Americans' confidence about the housing market rose by the most in April in two years, according to Fannie Mae's index of homebuyer sentiment, as a growing number of would-be homebuyers said they expect mortgage rates to decline over the next year.
- The Home Purchase Sentiment Index jumped to its highest level since May 2022.
- In April, 22% said they anticipate mortgage rates to go down.
- Only 23% of respondents think it is a good time to buy a home.
While a majority of respondents to Fannie Mae's survey expect mortgage rates to rise over the next year, a growing minority—22%—said they expect them to fall. That's up from just 12% in March.
The Home Purchase Sentiment Index jumped in April by 5.5 points to 66.8, its highest level since May 2022.
“This month’s increase in the HPSI was the largest in over two years, primarily driven by consumers’ more optimistic mortgage rate expectations,” said Doug Duncan, Fannie Mae Senior Vice President and Chief Economist.
“An increased number of respondents indicated they think mortgage rates will go down over the next year, a belief that could be due to a combination of factors, including an awareness of decelerating inflation, market suggestions that monetary conditions will ease in the not-too-distant future, and, of course, actual mortgage rate declines during the month,” Duncan said.
Still, high home prices and rates are keeping many homebuyers out of the market. The multifamily sector is continuing its growth as a result, and would-be buyers are locked in to their lower mortgage rates, stifling inventory.
Home prices dampen the market
Only 23% of respondents said they think it is a good time to buy a home, though March is historically the peak of the market. That's largely because there just aren't enough homes for sale. Pending home sales dropped in March for the first time since November 2022, according to the National Association of Realtors. From March 2022, pending transactions dropped by 23.2% with year-over-year losses in all four of the nation’s regions.
A large number of respondents to the Fannie Mae survey said they think home prices will drop over the next year.
By the end of April, the median home price was $368,918, down 2.7% from a year earlier, according to data from Redfin. April brought the 10th straight four-week period of declines.
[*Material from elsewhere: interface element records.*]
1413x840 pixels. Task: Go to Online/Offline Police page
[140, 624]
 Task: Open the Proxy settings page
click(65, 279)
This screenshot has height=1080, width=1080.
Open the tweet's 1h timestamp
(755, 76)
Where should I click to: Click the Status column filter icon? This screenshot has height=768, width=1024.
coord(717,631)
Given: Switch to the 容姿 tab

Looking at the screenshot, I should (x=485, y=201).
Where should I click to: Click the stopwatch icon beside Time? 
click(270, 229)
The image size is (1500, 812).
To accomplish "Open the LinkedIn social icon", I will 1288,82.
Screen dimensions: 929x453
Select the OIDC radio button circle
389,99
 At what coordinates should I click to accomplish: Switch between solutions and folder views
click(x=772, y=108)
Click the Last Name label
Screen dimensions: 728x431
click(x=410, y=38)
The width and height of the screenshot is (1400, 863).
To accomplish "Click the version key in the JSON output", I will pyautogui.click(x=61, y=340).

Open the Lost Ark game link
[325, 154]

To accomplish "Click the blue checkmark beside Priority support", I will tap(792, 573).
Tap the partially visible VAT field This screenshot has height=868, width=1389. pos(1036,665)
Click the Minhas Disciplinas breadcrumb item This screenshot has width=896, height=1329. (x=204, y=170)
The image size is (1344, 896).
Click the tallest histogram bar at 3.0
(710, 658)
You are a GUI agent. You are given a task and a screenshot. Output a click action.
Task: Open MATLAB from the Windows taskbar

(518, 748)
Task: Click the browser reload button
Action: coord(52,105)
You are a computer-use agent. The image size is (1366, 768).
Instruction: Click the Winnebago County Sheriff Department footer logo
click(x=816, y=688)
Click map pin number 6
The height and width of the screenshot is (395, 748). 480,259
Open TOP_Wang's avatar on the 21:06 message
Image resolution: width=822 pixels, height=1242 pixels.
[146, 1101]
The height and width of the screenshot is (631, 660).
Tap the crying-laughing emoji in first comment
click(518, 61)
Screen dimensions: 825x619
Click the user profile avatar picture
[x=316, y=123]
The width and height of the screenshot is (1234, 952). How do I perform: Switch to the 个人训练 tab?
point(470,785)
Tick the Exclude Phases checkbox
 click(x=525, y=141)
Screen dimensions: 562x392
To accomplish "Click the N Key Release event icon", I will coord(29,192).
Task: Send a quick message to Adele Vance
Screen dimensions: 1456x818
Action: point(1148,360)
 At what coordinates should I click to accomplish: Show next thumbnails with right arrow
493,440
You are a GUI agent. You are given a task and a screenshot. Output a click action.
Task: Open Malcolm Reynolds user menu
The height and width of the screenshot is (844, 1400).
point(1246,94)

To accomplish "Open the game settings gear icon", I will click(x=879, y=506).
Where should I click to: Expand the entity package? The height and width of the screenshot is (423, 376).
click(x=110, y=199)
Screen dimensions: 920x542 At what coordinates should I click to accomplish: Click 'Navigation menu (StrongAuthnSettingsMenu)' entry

But Americans aren’t optimistic conditions will improve for them soon, according to Fannie Mae.
“The bump in optimism may prove to be temporary, as consumers continue to report uncertainty about the direction of home prices—and we know that high home prices remain the primary reason given by consumers who think it’s a bad time to buy a home," Duncan said.
"Until affordability improves for a larger swath of the homebuying public, we believe home sales will remain subdued compared to previous years,” he added.
The monthly mortgage payment on the median-asking price home was $2,555, just shy of the $2,557 record hit during the prior week.
Mortgage purchase applications during the week ending April 28 dropped 2% from the week before.
The improved sentiment for the housing market is also good news for brokers such as Compass (COMP) and Douglas Elliman (DOUG), whose share prices have plunged over the last year as they struggle in a slow sales market.